:: Data for the task ::

★ ★ ★ ★

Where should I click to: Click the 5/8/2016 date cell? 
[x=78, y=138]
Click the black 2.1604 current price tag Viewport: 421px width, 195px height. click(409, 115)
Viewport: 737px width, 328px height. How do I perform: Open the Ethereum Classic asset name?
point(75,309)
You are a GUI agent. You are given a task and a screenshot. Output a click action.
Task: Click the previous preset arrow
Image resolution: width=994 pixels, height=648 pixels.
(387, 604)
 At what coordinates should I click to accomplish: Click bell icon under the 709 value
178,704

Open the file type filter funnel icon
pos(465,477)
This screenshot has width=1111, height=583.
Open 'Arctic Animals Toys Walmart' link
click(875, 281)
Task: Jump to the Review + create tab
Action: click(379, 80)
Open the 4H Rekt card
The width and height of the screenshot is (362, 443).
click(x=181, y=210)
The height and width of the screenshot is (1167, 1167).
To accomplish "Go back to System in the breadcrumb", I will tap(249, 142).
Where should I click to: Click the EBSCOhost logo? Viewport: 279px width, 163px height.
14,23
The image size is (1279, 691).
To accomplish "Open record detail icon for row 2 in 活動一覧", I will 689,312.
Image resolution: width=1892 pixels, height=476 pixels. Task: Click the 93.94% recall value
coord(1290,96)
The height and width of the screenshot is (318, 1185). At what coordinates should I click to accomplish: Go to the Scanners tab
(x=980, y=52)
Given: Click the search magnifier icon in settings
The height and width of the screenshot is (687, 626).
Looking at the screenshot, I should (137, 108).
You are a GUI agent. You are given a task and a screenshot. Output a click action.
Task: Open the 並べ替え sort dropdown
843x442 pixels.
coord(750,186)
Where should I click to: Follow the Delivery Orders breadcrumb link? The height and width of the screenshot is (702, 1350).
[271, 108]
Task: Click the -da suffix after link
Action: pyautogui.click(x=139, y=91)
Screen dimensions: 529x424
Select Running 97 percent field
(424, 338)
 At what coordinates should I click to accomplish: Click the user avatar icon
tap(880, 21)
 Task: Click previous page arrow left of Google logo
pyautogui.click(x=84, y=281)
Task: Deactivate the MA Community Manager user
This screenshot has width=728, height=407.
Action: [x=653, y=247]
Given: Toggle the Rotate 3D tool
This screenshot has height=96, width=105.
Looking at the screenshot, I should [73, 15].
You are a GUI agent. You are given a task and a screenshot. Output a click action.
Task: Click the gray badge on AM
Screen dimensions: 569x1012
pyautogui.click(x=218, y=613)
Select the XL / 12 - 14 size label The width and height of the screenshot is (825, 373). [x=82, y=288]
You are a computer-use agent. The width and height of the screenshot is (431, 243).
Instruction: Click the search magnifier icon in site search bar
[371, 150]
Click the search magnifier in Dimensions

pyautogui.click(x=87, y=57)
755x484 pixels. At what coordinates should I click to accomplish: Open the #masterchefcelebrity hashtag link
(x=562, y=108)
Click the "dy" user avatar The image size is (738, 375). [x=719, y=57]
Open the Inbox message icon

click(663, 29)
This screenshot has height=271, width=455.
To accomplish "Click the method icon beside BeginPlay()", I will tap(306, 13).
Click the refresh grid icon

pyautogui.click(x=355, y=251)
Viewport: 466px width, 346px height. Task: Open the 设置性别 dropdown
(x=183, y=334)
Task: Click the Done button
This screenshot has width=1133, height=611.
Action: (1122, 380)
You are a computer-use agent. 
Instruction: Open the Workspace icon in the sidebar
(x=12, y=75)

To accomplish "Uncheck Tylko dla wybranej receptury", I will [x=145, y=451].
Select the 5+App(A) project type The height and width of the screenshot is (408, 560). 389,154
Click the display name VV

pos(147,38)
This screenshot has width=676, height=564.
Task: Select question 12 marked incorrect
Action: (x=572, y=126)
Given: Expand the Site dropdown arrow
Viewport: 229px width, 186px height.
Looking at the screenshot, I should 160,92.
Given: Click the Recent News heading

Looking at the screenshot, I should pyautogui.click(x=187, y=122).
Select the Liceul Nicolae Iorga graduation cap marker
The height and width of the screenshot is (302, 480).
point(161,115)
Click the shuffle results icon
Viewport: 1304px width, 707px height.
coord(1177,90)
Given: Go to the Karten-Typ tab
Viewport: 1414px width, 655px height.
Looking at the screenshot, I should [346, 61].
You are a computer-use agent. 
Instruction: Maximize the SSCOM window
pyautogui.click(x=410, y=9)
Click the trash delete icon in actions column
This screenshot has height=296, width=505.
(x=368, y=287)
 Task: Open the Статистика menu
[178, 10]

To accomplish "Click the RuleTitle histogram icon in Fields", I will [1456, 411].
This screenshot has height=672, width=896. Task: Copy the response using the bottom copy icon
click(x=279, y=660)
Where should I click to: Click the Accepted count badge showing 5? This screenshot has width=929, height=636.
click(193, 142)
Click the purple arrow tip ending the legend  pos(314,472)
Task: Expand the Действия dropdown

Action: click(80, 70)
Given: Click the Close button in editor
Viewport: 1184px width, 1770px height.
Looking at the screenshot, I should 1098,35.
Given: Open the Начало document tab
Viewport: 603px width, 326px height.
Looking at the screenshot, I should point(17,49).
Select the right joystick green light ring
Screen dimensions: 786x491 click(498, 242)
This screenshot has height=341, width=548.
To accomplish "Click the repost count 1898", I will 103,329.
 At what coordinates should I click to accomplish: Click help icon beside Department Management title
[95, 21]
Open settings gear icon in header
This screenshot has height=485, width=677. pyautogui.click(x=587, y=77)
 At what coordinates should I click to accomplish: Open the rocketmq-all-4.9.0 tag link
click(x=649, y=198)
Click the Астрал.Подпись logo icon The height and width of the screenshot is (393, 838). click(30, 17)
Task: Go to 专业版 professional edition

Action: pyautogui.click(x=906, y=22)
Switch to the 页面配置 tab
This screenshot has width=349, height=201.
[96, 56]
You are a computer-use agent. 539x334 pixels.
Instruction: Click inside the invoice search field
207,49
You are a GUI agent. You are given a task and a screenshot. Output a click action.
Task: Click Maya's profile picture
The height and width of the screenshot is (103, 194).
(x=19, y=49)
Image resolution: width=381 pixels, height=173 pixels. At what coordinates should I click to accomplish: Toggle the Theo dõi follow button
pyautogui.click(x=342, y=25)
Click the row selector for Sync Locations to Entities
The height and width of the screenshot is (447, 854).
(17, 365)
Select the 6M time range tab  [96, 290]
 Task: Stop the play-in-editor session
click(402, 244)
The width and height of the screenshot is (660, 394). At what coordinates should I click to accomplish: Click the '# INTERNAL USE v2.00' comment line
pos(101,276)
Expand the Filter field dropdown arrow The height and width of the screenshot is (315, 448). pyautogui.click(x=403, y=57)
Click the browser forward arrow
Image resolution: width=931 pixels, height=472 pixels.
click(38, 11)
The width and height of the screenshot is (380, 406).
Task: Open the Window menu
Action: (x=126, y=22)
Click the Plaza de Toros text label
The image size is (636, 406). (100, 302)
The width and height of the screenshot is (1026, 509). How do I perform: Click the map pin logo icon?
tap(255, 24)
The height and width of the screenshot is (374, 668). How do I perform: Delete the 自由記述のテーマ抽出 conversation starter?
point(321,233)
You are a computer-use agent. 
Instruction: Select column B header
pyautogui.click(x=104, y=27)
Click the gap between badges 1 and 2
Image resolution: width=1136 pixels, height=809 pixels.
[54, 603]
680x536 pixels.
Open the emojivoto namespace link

★ ★ ★ ★

:: Work task ::
What lines of the data contain the string "will"? List them.

:: Task response ::
To accomplish "Go back to System in the breadcrumb", I will tap(249, 142).
To accomplish "Open record detail icon for row 2 in 活動一覧", I will 689,312.
To accomplish "Click the method icon beside BeginPlay()", I will tap(306, 13).
To accomplish "Uncheck Tylko dla wybranej receptury", I will [x=145, y=451].
To accomplish "Click the RuleTitle histogram icon in Fields", I will [1456, 411].
To accomplish "Click the repost count 1898", I will 103,329.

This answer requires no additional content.